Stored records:
++++++++++++++++++++

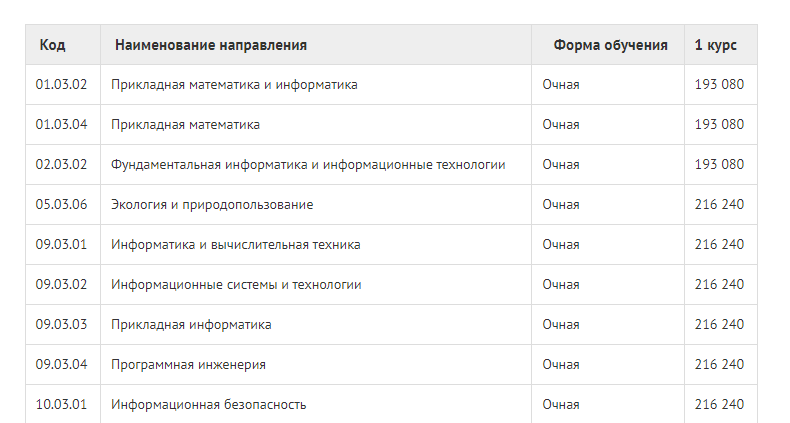The height and width of the screenshot is (423, 790).
Task: Select the code cell 02.03.02
Action: 62,165
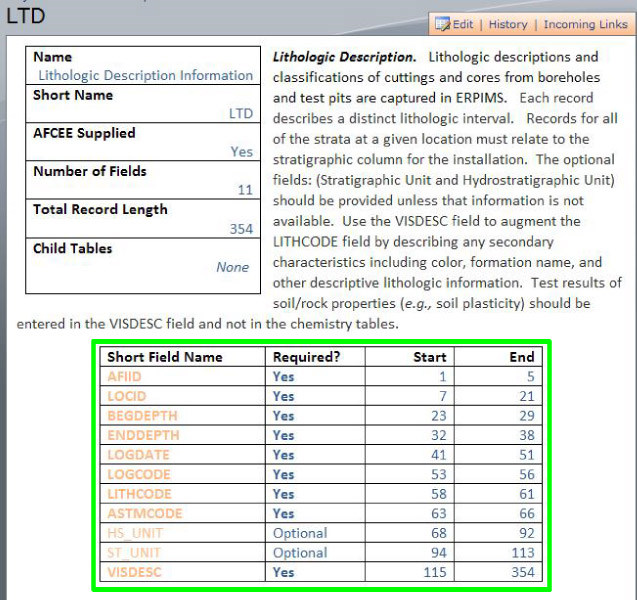This screenshot has width=637, height=600.
Task: Click the AFIID field name
Action: (125, 377)
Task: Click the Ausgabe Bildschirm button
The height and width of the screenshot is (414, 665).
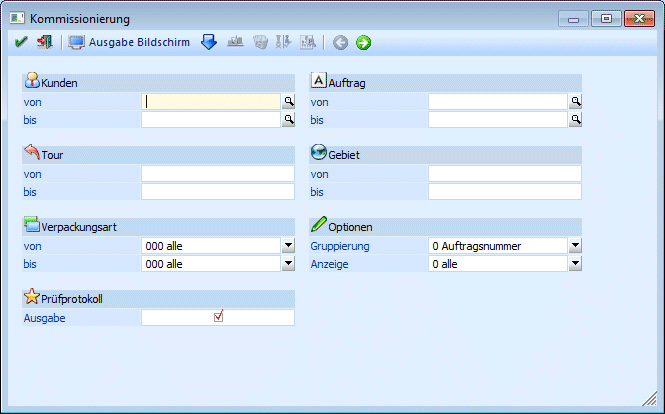Action: tap(130, 42)
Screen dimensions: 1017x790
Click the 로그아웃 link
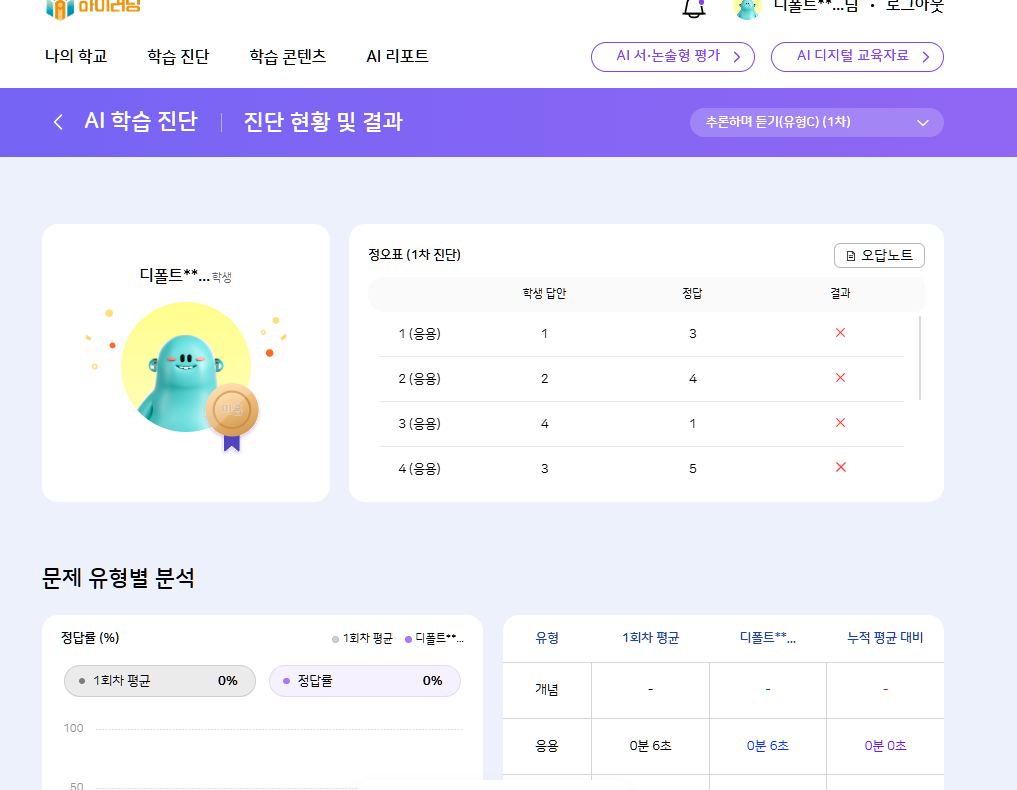(913, 5)
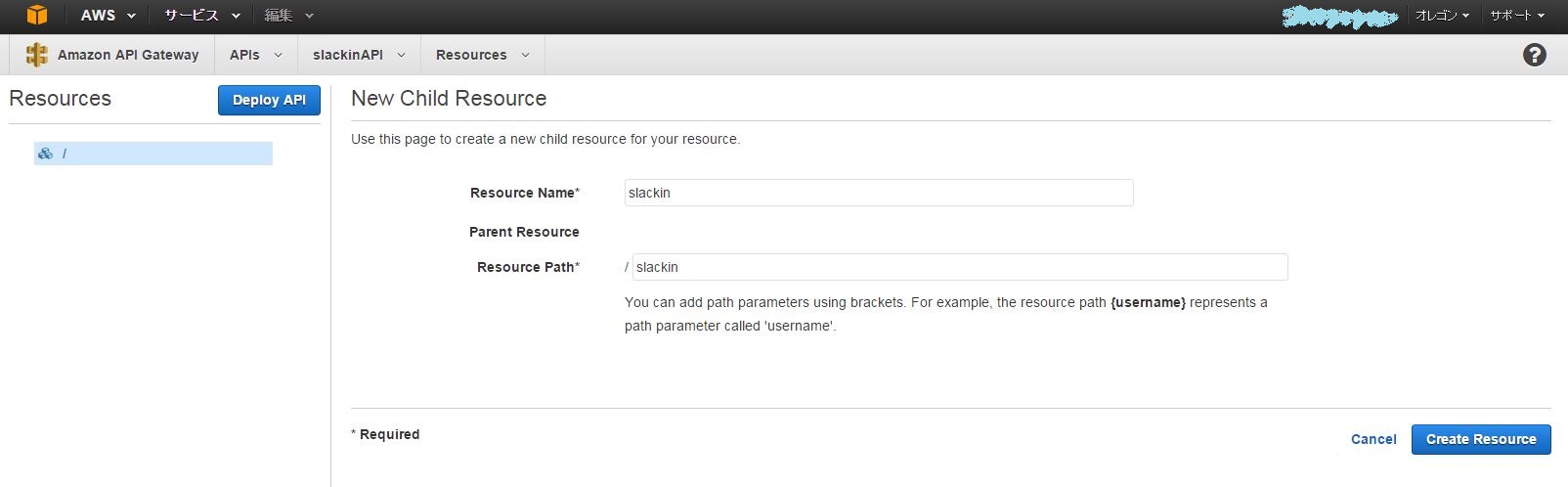Click the Cancel link
Viewport: 1568px width, 487px height.
[x=1373, y=439]
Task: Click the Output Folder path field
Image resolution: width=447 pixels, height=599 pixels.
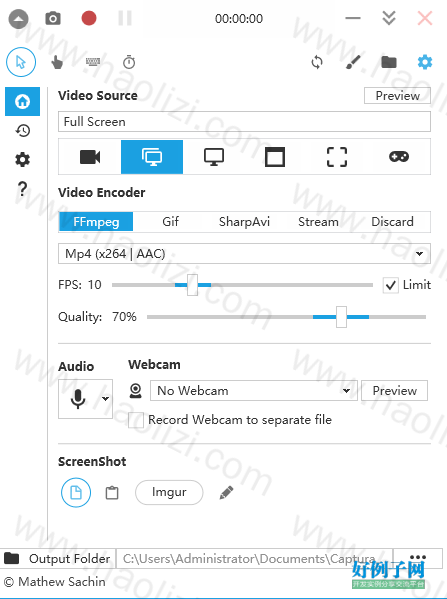Action: pyautogui.click(x=254, y=559)
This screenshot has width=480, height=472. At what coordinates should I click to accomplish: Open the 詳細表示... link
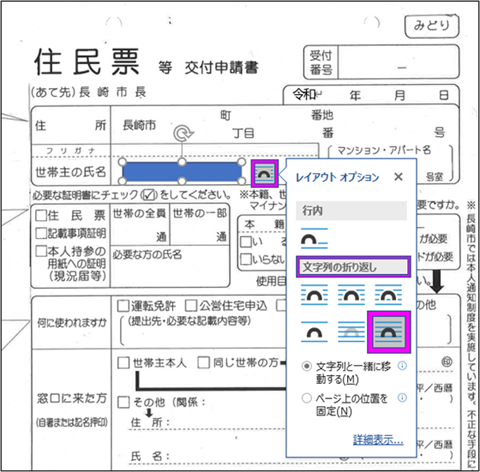[378, 440]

++++++++++++++++++++

The answer should consist only of the lines from the line with "Task: Click the Ausgabe Bildschirm button" through the last line of the data, repeated exactly; pictures stay out.

Task: Click the Ausgabe Bildschirm button
The height and width of the screenshot is (414, 665).
Action: tap(130, 42)
Screen dimensions: 1017x790
Click the 로그아웃 link
(913, 5)
Click the Cancel link
Viewport: 1568px width, 487px height.
[x=1373, y=439]
Task: Click the Output Folder path field
Image resolution: width=447 pixels, height=599 pixels.
Action: pyautogui.click(x=254, y=559)
This screenshot has width=480, height=472. At what coordinates should I click to accomplish: Open the 詳細表示... link
[378, 440]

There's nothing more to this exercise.